Pernyataan Tugas
Format sebagai tabel Markdown baris-baris di bawah, mulai dari baris yang memuat "This screenshot has" dan berhenti setelah baris yang memuat "(x=422, y=642)". Tabel memakai kolom Nomor dan Isi Baris, tanpa baris kosong, dan gambar tidak disertakan dalam jawaban.

Data Latihan
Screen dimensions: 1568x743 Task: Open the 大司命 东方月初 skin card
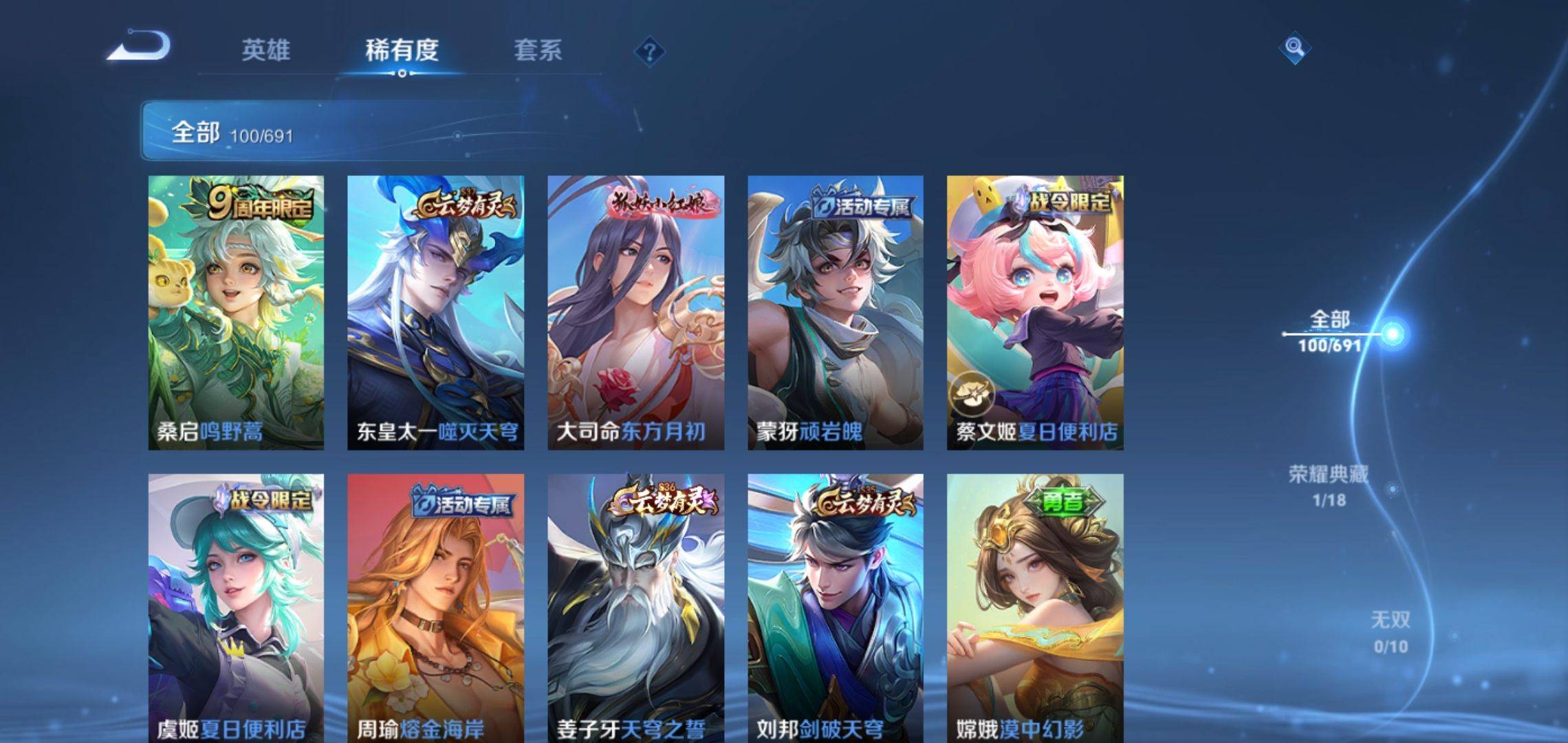[x=635, y=313]
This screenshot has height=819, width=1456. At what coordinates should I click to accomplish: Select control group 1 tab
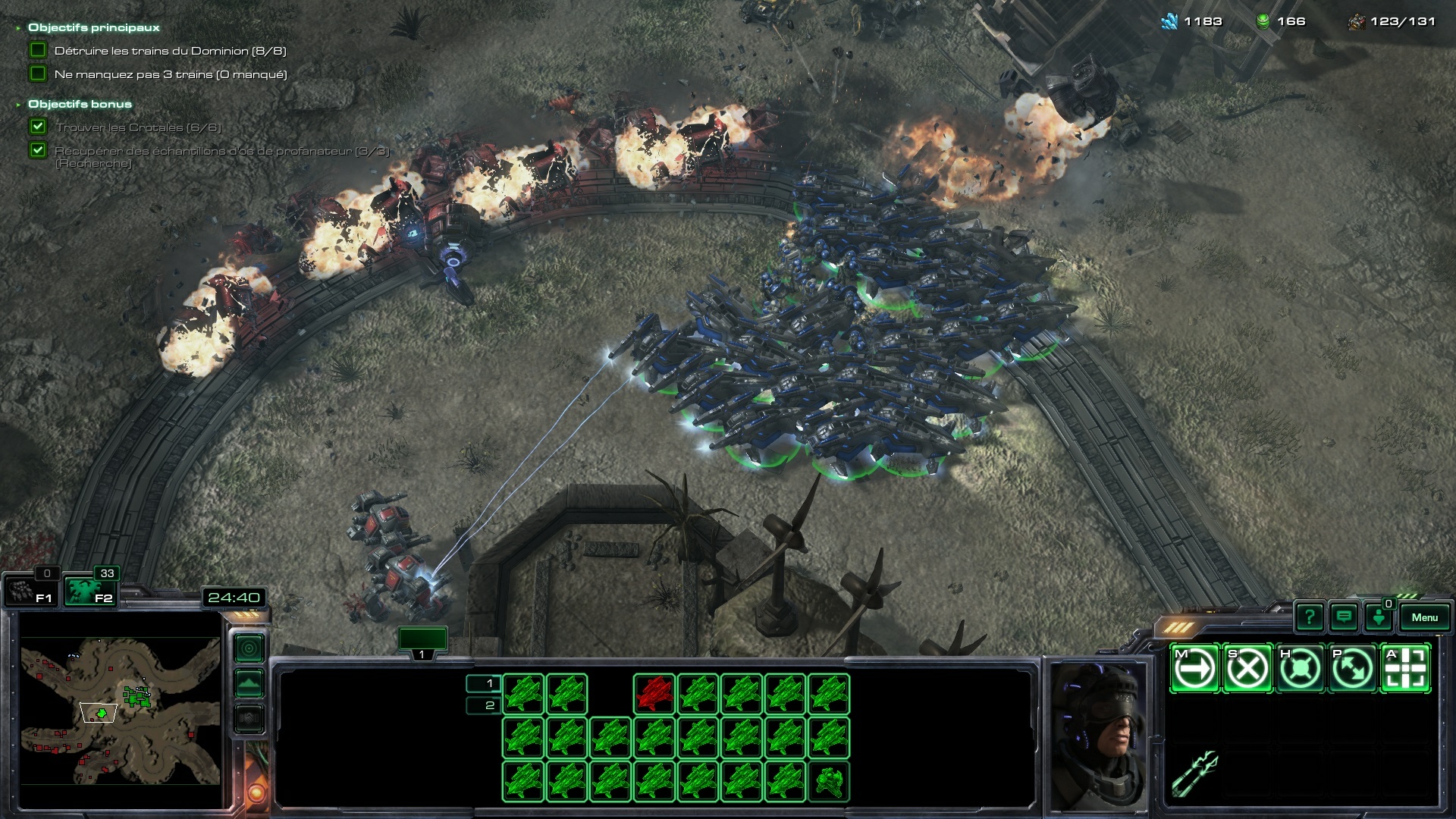(x=422, y=642)
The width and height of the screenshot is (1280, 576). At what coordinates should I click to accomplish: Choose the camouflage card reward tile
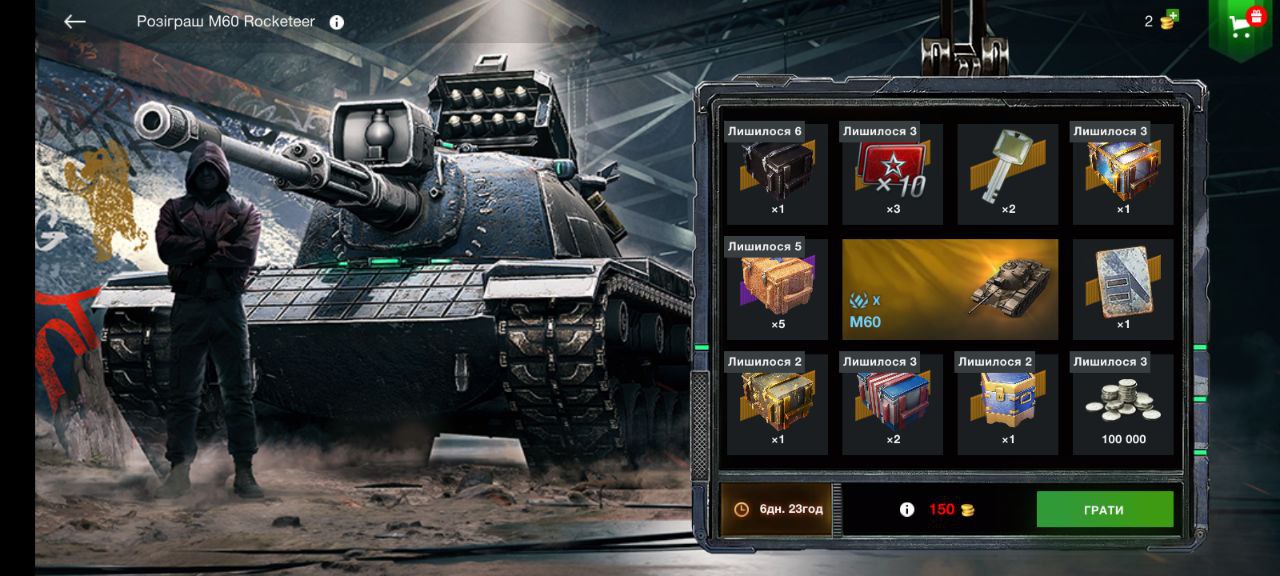[x=1123, y=289]
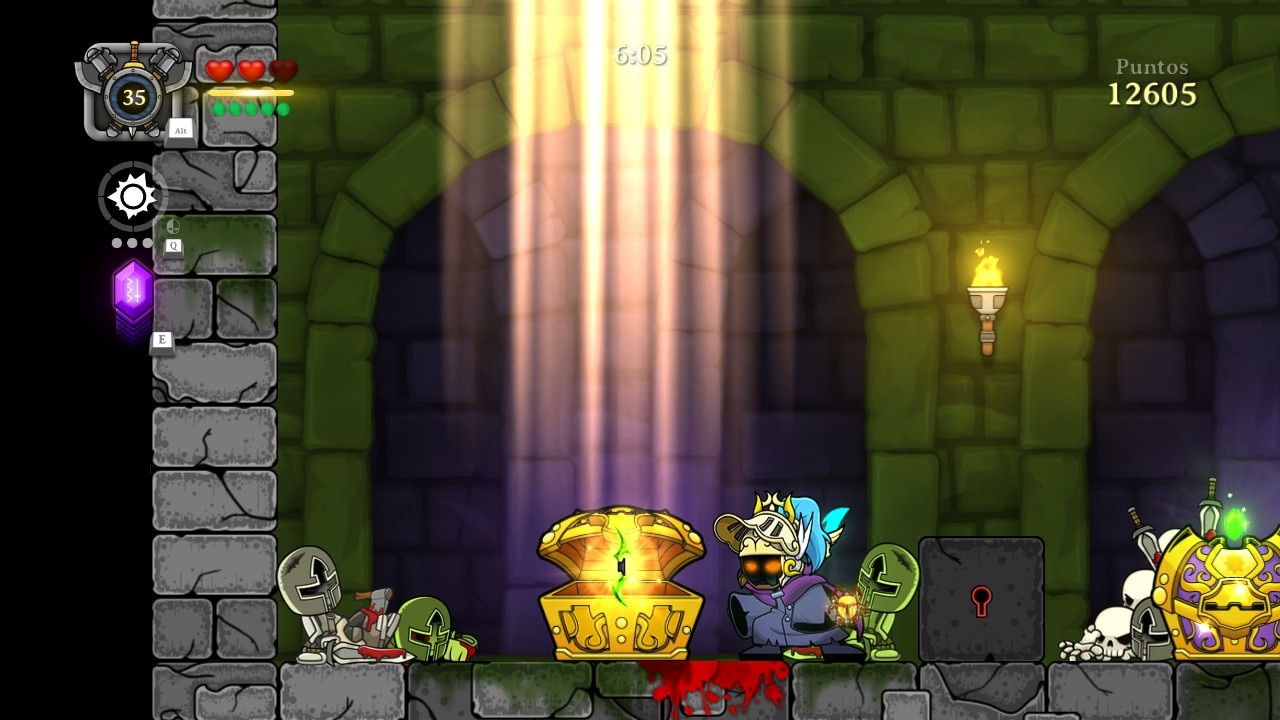Select the purple rune crystal item

coord(133,292)
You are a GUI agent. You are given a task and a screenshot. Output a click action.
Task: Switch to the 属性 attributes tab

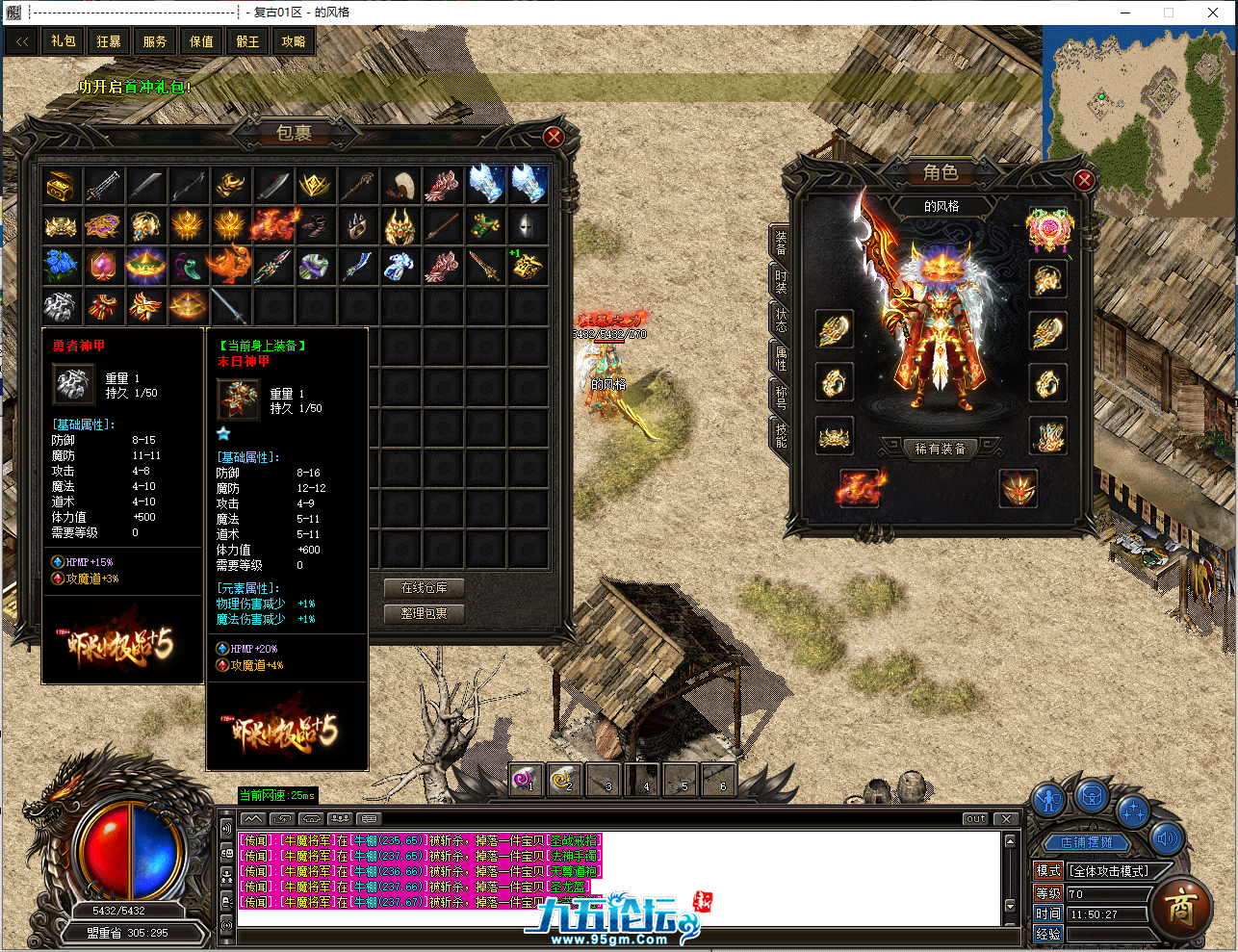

Jawaban Soal
| Nomor | Isi Baris |
|---|---|
| 1 | This screenshot has height=819, width=1456. At what coordinates should I click to accomplish: Select control group 1 tab |
| 2 | (x=422, y=642) |